La ricerca rileva che i bambini di Gaza mostravano già prima delle recenti proteste preoccupanti segnali di sofferenza quali incubi – dei quali hanno avuto esperienza il 63% dei bambini interpellati – e difficoltà nel dormire – riportate dal 68% dei minori intervistati. La minaccia della guerra, la paura delle bombe, l’insicurezza costante causata dall’instabilità politica, sono la maggiore fonte di stress per i bambini ascoltati; il 60% dei famigliari ha dichiarato che tutto ciò sta avendo delle ripercussioni sui minori.

Il rumore degli aerei è stato citato dal 78% dei bambini come maggiore fonte di paura.

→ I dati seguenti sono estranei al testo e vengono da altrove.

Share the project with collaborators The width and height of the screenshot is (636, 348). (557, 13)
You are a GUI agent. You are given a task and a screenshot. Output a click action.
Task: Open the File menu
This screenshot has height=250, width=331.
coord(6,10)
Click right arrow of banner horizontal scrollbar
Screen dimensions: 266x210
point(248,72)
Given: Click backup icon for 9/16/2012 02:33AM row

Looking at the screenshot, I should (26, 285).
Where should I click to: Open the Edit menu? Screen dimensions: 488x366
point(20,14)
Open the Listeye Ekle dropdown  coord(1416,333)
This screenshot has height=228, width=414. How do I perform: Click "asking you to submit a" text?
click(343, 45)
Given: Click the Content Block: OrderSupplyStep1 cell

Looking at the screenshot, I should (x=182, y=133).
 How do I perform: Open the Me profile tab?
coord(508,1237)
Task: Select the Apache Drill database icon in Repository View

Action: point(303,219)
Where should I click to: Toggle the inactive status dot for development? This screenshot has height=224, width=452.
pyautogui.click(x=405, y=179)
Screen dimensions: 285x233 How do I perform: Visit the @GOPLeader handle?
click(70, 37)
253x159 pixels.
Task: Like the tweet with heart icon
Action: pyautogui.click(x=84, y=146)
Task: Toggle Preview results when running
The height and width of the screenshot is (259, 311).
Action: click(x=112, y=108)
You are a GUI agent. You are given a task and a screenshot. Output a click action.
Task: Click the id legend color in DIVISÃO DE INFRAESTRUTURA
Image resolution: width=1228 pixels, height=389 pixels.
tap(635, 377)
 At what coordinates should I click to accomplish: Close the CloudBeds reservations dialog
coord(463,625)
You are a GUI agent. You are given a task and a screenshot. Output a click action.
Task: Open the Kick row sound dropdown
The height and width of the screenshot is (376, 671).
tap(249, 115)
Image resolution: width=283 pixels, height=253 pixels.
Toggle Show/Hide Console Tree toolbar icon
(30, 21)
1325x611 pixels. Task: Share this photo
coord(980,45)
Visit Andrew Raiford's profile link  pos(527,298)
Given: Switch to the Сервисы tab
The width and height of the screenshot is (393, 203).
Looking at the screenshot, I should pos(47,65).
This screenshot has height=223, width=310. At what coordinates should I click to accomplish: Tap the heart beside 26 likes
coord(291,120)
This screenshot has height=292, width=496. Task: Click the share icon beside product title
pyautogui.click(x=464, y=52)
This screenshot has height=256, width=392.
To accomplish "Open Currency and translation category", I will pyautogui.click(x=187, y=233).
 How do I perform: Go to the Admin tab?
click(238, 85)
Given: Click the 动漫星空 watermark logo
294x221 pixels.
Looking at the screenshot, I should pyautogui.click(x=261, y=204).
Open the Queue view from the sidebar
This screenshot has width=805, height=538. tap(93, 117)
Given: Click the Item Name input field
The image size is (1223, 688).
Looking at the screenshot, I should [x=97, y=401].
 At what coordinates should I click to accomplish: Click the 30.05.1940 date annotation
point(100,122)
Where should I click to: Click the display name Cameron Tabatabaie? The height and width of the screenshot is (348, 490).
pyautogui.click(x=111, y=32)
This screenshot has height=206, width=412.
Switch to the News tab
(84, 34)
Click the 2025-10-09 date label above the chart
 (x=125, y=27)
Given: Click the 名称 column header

Bambine e bambini, infatti, hanno affermato di essere “spaventati” o di sentirsi “insicuri” a causa della prospettiva di una guerra o dei bombardamenti che possono colpire loro e le loro famiglie. Tali timori hanno spinto alcuni di loro ad aver paura di dormire e a far fatica a prender sonno per “proteggersi dagli incubi”.

“Faccio incubi terribili e ho la paura costante di essere colpita da una bomba, di venire ferita o uccisa” racconta Samar*, quindicenne di Gaza che ha vissuto tre guerre e non ricorda altro al di fuori della vita sotto embargo. Samar ha partecipato alle proteste della Marcia del ritorno: “Questa paura mi ha afferrata, così come ha afferrato tanti altri bambini e ragazzi, certe volte danneggiandoli psicologicamente: sono terrorizzati e questo ha avuto un enorme impatto sul loro comportamento”.

Save the Children [2] è profondamente preoccupata che la crescente violenza vissuta dai bambini, insieme all’aumento del senso di insicurezza provato, metta fine anche alla loro resilienza.

“Alla Marcia ho visto persone ferite, ero scioccata” ricorda Samar. “Avrei volute piangere quando ho visto bambini innocenti, che non hanno commesso alcun crimine, venire feriti e ho pianto quando li ho visti morti. Mi ha spezzato il cuore, è stato doloroso”.

Nonostante le enormi pressioni fronteggiate da molti bambini, la ricerca ha rilevato che la maggior parte di loro mostra ancora segni di resilienza: più dell’80% dice di poter parlare dei problemi con la famiglia e con gli amici e il 90% afferma di sentirsi supportato dai genitori.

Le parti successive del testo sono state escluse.